How is this insulating ring formed? To find an answer to this question, Prof. Benjamin Giger from the Department of Molecular Biology of the Cell and Prof. Lea Addi, from the Department of Structural Biology at the Weizmann Institute of Science, established a multidisciplinary research team that included research students Chen Luxenberg and Dafna Geblinger, as well as Dr. Eugenia Klein. The team collaborated with Prof. Dorit Hanin and Karen Anderson, from the Burnham Institute, in San Diego. The scientists used, in combination, two complementary research methods, which allowed them to examine the structure of polarized osteoclasts. Imaging using an electron microscope allowed them to see the details of the ring's structure. A light microscope allowed them to accurately identify the molecular components of the ring. The combination of the two methods created an accurate image that could not be obtained with one method.

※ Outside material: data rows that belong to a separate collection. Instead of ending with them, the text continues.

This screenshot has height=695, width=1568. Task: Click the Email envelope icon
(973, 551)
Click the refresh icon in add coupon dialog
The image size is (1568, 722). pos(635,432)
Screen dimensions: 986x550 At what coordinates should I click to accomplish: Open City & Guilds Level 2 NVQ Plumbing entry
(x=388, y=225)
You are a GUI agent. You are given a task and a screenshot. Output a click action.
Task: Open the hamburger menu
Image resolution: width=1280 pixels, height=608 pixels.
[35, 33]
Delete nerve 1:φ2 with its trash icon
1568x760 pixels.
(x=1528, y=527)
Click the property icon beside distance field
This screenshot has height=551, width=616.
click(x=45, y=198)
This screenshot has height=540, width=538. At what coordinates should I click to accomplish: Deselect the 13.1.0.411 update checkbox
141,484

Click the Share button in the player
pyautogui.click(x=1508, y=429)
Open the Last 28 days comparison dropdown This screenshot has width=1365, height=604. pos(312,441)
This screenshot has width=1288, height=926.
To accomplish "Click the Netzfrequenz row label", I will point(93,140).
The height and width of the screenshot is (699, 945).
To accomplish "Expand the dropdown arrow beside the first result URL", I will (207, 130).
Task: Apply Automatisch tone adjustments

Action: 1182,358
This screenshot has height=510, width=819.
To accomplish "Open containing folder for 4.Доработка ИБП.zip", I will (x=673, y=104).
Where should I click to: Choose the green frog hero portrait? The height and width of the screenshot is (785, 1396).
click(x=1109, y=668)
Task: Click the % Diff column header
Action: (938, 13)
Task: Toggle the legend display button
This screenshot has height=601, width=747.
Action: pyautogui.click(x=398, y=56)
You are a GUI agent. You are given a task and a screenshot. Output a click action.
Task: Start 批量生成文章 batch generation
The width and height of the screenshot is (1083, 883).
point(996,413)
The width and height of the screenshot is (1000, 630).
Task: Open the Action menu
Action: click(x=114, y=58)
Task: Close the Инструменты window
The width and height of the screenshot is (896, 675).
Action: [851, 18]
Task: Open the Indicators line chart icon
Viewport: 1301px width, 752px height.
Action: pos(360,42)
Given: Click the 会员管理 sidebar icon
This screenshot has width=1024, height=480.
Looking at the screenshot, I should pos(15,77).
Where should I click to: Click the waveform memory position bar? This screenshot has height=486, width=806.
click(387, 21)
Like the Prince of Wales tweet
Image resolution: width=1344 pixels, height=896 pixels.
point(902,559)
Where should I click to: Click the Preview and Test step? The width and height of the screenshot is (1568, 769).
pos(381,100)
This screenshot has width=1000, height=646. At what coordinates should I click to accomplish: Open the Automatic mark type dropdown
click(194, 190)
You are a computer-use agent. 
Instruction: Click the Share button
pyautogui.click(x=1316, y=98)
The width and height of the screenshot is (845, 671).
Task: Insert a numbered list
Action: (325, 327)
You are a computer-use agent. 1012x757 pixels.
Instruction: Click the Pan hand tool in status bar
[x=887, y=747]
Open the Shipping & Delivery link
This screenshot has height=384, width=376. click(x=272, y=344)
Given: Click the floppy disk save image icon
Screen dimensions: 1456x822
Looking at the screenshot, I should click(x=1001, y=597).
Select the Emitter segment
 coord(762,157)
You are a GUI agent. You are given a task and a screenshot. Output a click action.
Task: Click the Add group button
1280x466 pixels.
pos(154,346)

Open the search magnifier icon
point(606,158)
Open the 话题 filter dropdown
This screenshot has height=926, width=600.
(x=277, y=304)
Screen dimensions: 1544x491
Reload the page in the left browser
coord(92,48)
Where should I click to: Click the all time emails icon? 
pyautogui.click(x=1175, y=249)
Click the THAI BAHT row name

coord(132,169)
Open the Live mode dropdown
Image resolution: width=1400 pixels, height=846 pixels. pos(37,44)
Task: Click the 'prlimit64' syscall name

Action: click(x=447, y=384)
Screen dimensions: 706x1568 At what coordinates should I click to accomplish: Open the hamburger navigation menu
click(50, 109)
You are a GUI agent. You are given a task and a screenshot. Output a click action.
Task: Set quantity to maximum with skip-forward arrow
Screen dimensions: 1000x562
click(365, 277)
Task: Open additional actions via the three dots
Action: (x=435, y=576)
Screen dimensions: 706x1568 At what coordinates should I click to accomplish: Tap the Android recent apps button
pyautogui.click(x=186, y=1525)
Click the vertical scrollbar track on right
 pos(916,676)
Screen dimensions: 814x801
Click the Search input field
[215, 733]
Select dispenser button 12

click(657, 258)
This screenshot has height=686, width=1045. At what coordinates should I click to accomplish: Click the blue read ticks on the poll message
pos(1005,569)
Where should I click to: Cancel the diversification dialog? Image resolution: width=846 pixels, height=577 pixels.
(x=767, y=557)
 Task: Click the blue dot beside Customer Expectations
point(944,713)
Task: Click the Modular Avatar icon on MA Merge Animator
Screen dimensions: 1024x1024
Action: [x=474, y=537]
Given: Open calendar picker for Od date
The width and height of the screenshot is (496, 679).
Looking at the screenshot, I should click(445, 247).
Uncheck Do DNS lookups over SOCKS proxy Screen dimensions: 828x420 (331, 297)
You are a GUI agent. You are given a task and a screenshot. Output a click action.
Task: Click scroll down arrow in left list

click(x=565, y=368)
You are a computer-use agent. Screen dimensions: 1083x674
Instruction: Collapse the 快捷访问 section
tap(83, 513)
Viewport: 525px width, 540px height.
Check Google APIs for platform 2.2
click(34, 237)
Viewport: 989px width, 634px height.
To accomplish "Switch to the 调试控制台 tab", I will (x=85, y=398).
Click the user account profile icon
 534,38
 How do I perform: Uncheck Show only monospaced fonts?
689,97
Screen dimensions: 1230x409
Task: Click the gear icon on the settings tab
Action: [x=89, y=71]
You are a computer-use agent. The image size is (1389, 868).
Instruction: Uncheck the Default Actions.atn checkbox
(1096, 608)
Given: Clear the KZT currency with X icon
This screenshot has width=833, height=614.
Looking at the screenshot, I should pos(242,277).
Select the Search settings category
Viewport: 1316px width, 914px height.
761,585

In this way, the scientists were able to see that the ring consists of point-like structures, called podosomes, which are anchored to the cell membrane. When the osteoclast is in motion, the dots are disorganized, but as soon as the cell prepares to digest bone, the individual podosomes disappear and the ring appears. The scientists were not sure what the connection between the podosomes and the production of the ring was. Do they form the ring? Do they merge for that? Or is the ring made from other units? The use of the combined observation method allowed the scientists to discover that the ring is indeed composed of podosomes, and that it is held in place thanks to protein fibers that connect to the podosomes. "The podosomes act as a kind of parental dancers," says Prof. Giger. "As soon as the music starts, they join hands and form a tight circle. From a distance, it is difficult to distinguish the individual dancers, but the use of a combination of the different microscopic methods allows this distinction."

Prof. Eddi has a different image: "The individual podosomes look, from above, like circus tents, with rope-like lines coming out of a central mast." She also believes that the podosomes may play a role in communication between the outside and the inside of the cell, which allows the cell to regulate its activity according to the properties of the bone to which they attach.